5. «Der Ausgleich der warmen Progression ist nicht üblich.»
Ja, auch dieses Argument liest man in den Stellungnahmen. Doch was soll man bloss darauf antworten? Es war auch einmal nicht üblich, dass Frauen wählen durften. Das Argument ist inhaltsleer. Man verhindert pauschal jegliche Modernisierungen im Land – es ist damit sinnbildlich für die Reformunfähigkeit in vielen Politikbereichen heute.
6. «Durch einen automatischen Ausgleich der warmen Progression (…) bestünde ein geringerer finanzpolitischer Spielraum für Änderungen des Steuersystems beziehungsweise der Staatsaufgaben. Beispielsweise müsste bei der Umsetzung von Steuerreformen stärker als heute darauf geachtet werden, dass diese steuerneutral (…) erfolgen. Dies wiederum vergrössert die Anzahl der Verlierer einer Reform und somit die Wahrscheinlichkeit, dass diese im politischen Prozess scheitert.»
Mit genau diesen Worten hat die Regierung des Kantons Basel-Landschaft den Ausgleich der warmen Progression zur Ablehnung beantragt. Gewiss, diese Begründung ist inhaltlich nicht von der Hand zu weisen. Doch genau sie trifft den Kern des Anliegens.
Eine Änderung des Steuersystems hat immer Verlierer und Gewinner. Gewinner eines neuen Steuerabzugs sind jene, denen dieser zugutekommt. Verlierer sind die anderen. Nur merken diese anderen wenig davon, weil zur Finanzierung des Steuerabzugs meist keine explizite Steuererhöhung notwendig ist. Grund dafür ist die warme Progression: Die resultierenden Steuerausfälle sind durch die ihretwegen steigenden Steuereinnahmen sozusagen schon vorkompensiert. Würde die warme Progression ausgeglichen, würde eine Klientelpolitik durch spezifische Steuerabzüge erschwert, da diese plötzlich auch sichtbar Verlierer produzieren würde.

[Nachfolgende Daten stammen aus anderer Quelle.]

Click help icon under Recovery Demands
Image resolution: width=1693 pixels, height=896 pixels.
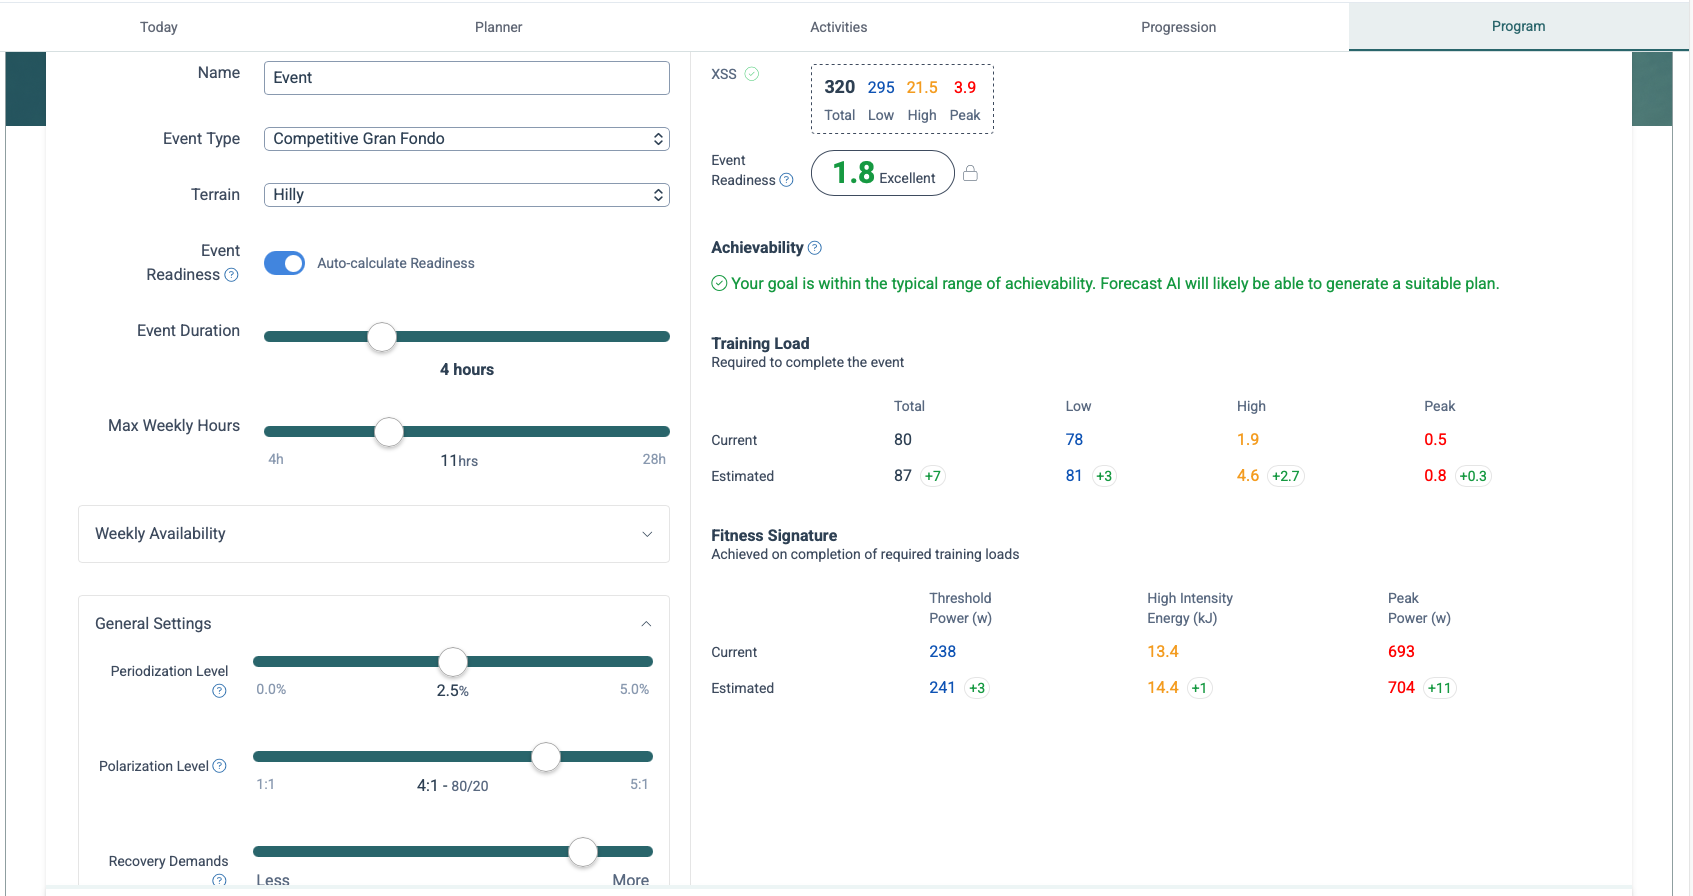pos(219,880)
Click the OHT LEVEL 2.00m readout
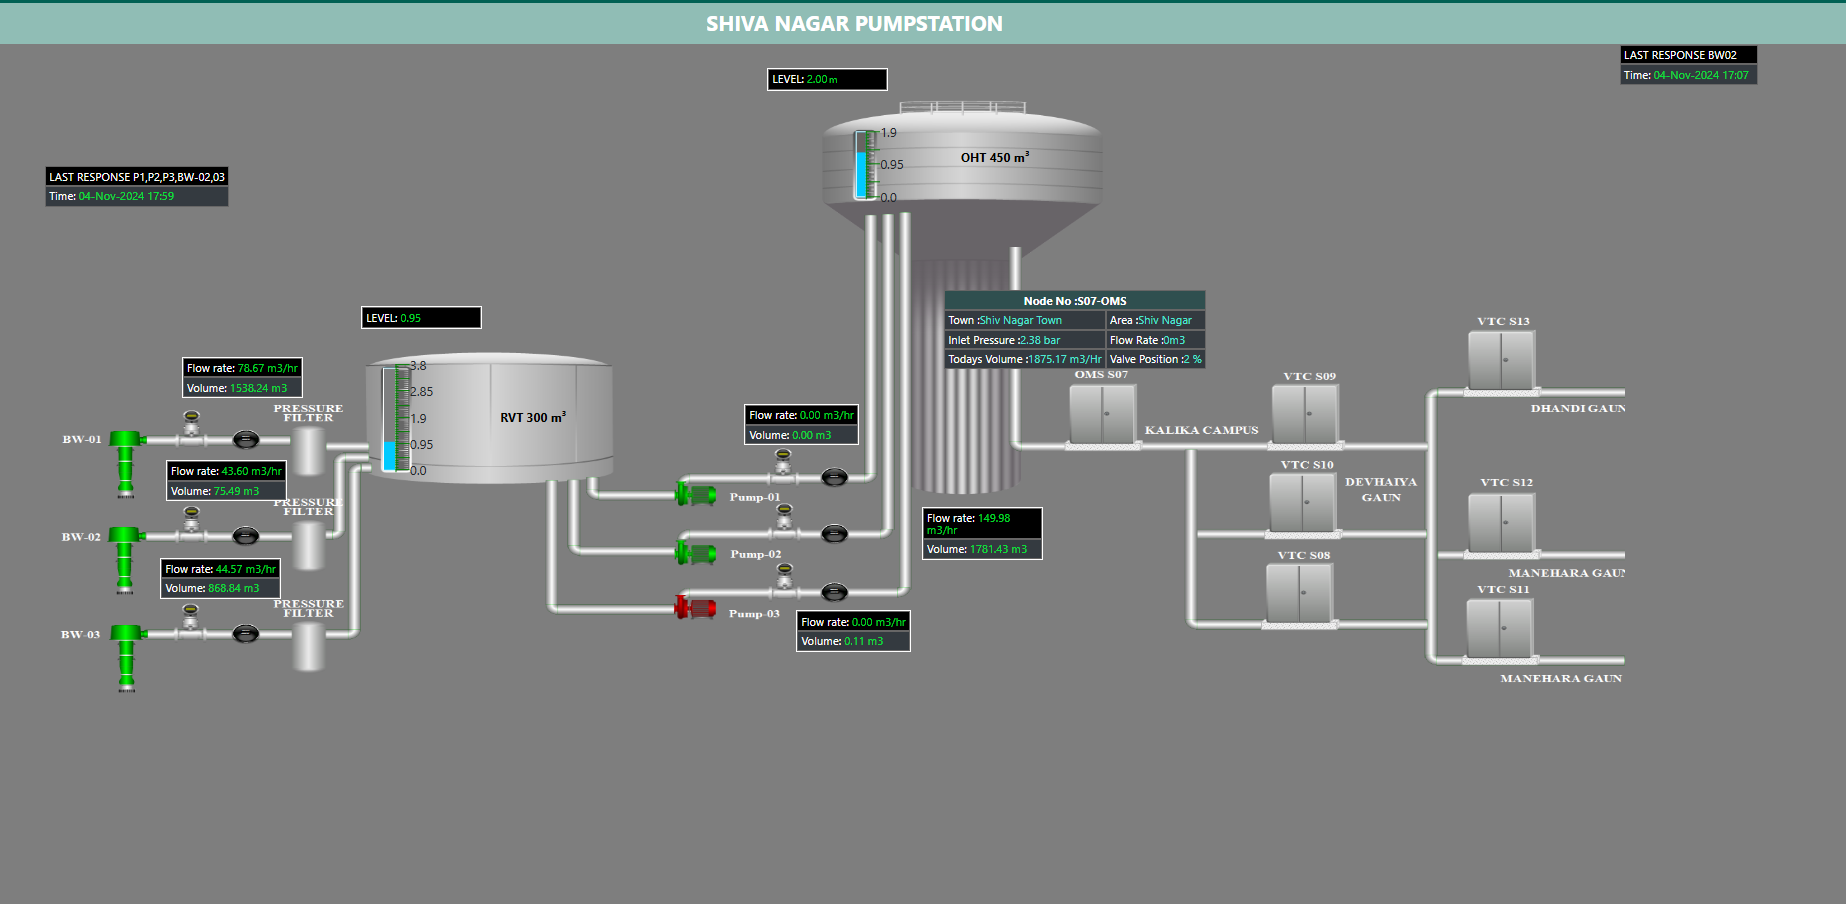 827,79
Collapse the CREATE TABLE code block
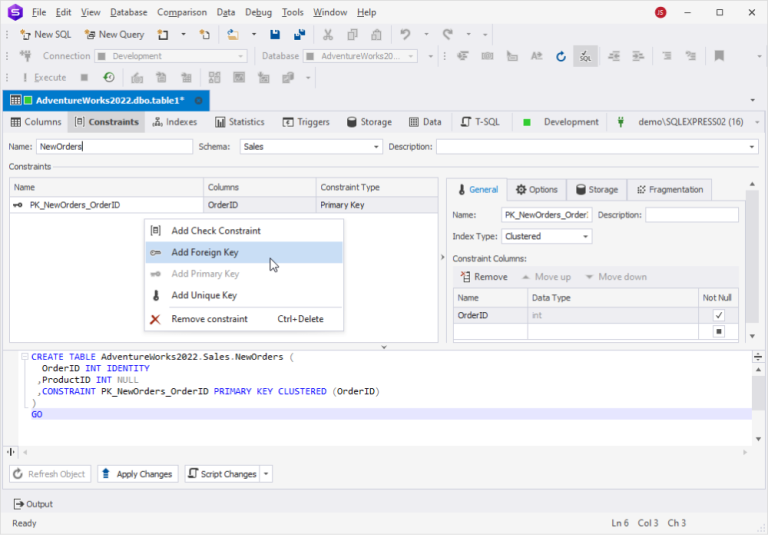The image size is (768, 535). (x=24, y=356)
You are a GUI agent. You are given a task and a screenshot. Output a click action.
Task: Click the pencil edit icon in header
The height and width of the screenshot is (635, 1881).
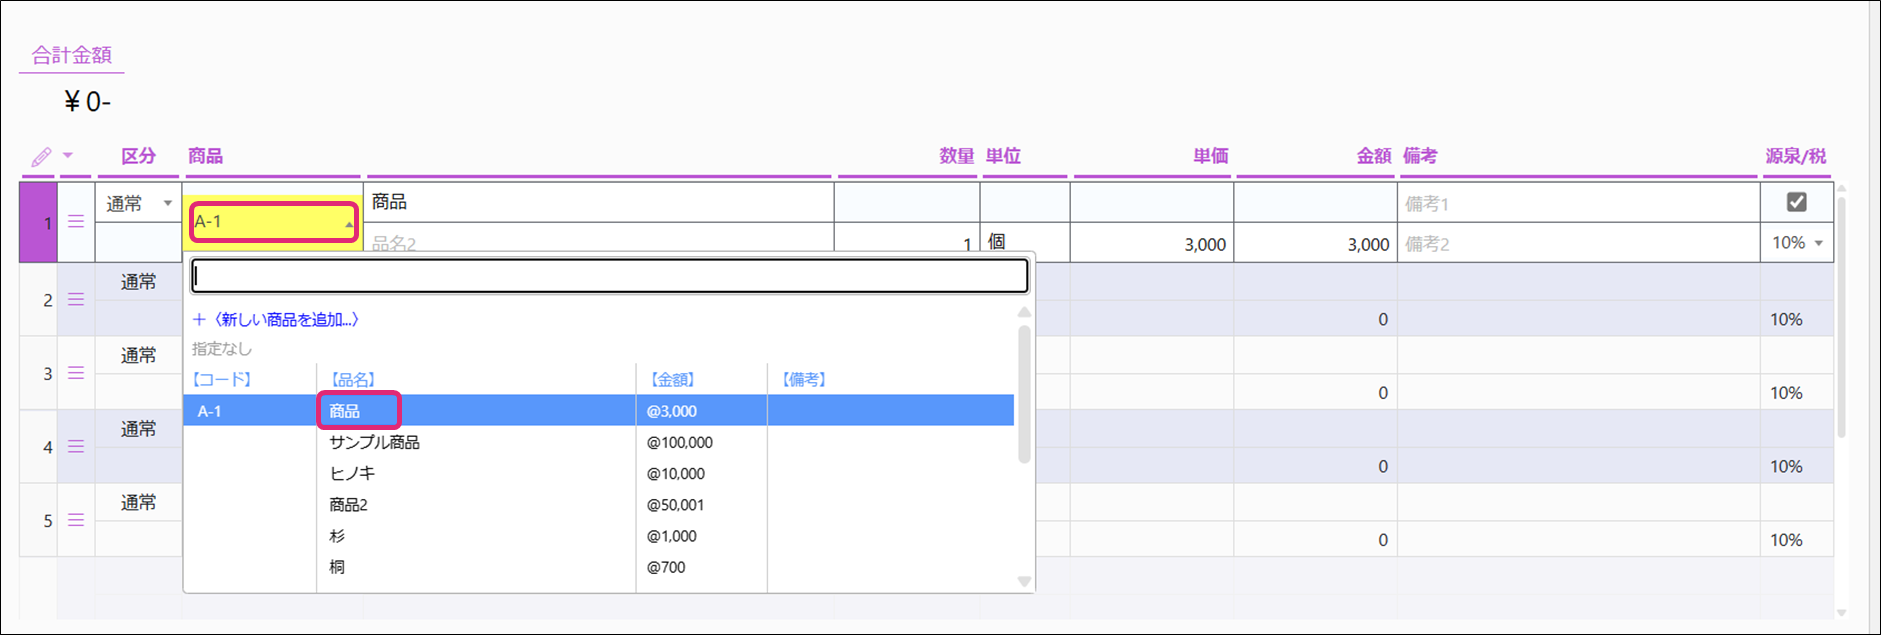(41, 157)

Gleiches lässt sich für den Ausbau von Staatsaufgaben sagen (die meist auch nur bestimmten Bevölkerungsgruppen zugutekommen): Wenn der Staat eine neue Aufgabe übernehmen kann, ohne seine Steuern zu erhöhen oder seine Ausgaben anderswo zu reduzieren, hat das oft einen Grund: die warme Progression. Er kann nämlich durch sie die zusätzlichen Ausgaben über die Zeit sozusagen schon vorfinanzieren. Mit einem kontinuierlichen Ausgleich der warmen Progression würde dagegen wieder allen klar werden: Neue Aufgaben erfordern zusätzliche Steuern – oder den Verzicht auf bisherige Aufgaben.
Den Vorteil schleichend steigender Steuerquoten geben Regierungen nur ungern her. Das spricht aber nicht gegen, sondern für den Ausgleich der warmen Progression. Denn dieser macht versteckte Finanzierungen und Zielkonflikte besser sichtbar und würde darum zu einer ehrlicheren und transparenteren Politik führen.